If “the quickest way to make a millionaire out of billionaire is to buy an airline,” as Sir Richard Branson once remarked, then what does that mean for billionaires who build commercial space airlines? Ask Branson or Jeff Bezos, because they are the crazy ones: They not only dream; they dream big.
Consider Branson’s longtime love affair with space. He watched Neil Armstrong take “one giant step for mankind” on his parents’ black-and-white TV, and at that moment knew with electrifying certainty that he, too, would go to space.
Branson’s personal quest started early and never faded. His thousands of questions about space (captured in dozens of journals), his observations and conversations with individuals at every stage of the space race value chain, and his daring exploits in the most sophisticated high-altitude hot air balloons fuelled Branson’s thirst for getting into space. Collaborating with people such as Burt Rutan, who won the X Prize, and Peter Diamandis, who created the X Prize, paved the way for Virgin Galactic to move from a boyhood dream to an adult reality.

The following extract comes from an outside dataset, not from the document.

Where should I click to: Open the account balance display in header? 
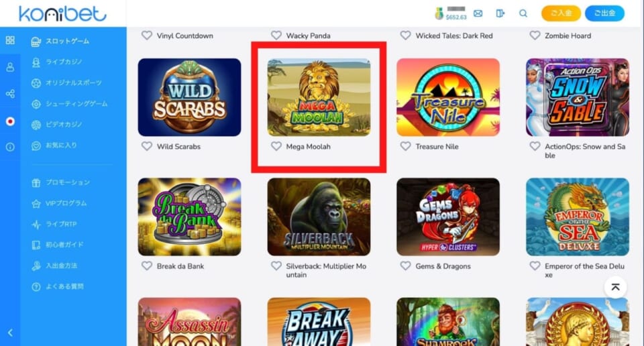[451, 13]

The story is similar for Bezos, the founder of Amazon.com. As a young boy, he was also starstruck by Armstrong touching foot on lunar soil. While his underwater search for the Apollo booster rockets has been more successful than his outer space adventures (to date), don’t count him out in the long-term space race. As an innovator, his signature strength is experimenting (for concrete evidence, take a look at Amazon’s recent bold and breakneck entry into high fashion online clothing sales). Bezos may not have the marketing flair of Branson, but he does share Branson’s persistence in pursuing a dream—for decades—that goes far beyond book sales.
With dreams as big as space and as high as the moon, we’re brought back down to earth to reflect on our own lives. News of Branson’s and Bezos’s feats make us ask ourselves: Do I dream big? Do the people who work with me? Do we encourage this thinking with younger generations?
I recently visited with social entrepreneurs about teaching creativity and innovation skills to young people in emerging markets. Their answers were stereophonic in emphasizing the importance of not only teaching young people how to create, but helping them think and dream big. That’s precisely what Steve Jobs did when he walked into Disney’s studios as a new board member and put down the gauntlet by exhorting employees to “dream bigger!”
With vexing challenges around the world, it’s time for each of us to step back, look up, and pull a bit of that nighttime galaxy wonder back into our hearts. Whatever our vocation or avocation, the colony of space startups reminds me that it’s time to dream a little bigger. Better yet, time to help someone else dream big as well. It’s not a bad launching point for building the next generation of idea makers and impact creators. 3-2-1.